Published on: June 4, 2023



Why in news? The beginning of monsoon is no longer the end of Yakshagana performances in the Karnataka’s coastal districts. With an abundance of venues opening up over the last decade, Yakshagana theatre is thriving throughout the year.


  • Yakshagana is a traditional theatre, developed in Dakshina Kannada, Udupi, Uttara Kannada, Shimoga and western parts of Chikmagalur districts, in the state of Karnataka and in Kasaragod district in Kerala
  • It combines dance, music, dialogue, costume, make-up, and stage techniques with a unique style and form and traditionally presented from dusk to dawn
  • Believed to have evolved from pre-classical music and theatre during the period of the Bhakti movement
  • Towards the south from Dakshina Kannada to Kasaragod of Tulu Nadu region, the form of Yakshagana is called Thenku thittu and towards the north from Udupi up to Uttara Kannada it is called Badaga thittu.
  • Its stories are drawn from Ramayana, Mahabharata, Bhagavata and other epics from both Hindu and Jain and other ancient Indic traditions.
  • Yakshagana has a separate tradition of music, separate from Karnataka Sangeetha and the Hindustani music of India.

Where the research institute is is located?

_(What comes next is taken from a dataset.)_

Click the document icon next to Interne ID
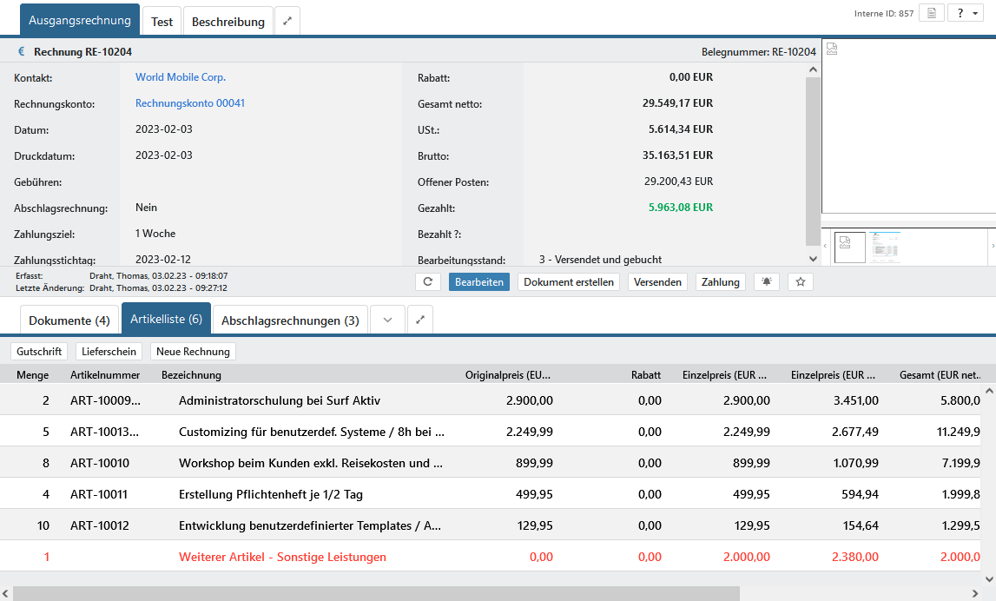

  • The Govinda Pai Research Institute, located at MGM College, runs a Yakshagana Kalakendra in Udupi trains youngsters in this ancient dance form.
  • It also does research work on language, rituals, and dance art forms.

What is mela?

  • A ‘mela’ is a team comprising artistes and their helpers, electricians and those who manage the sound system. The number of people in each Yakshagana troupe varies from a minimum of 20 persons to a maximum of 35.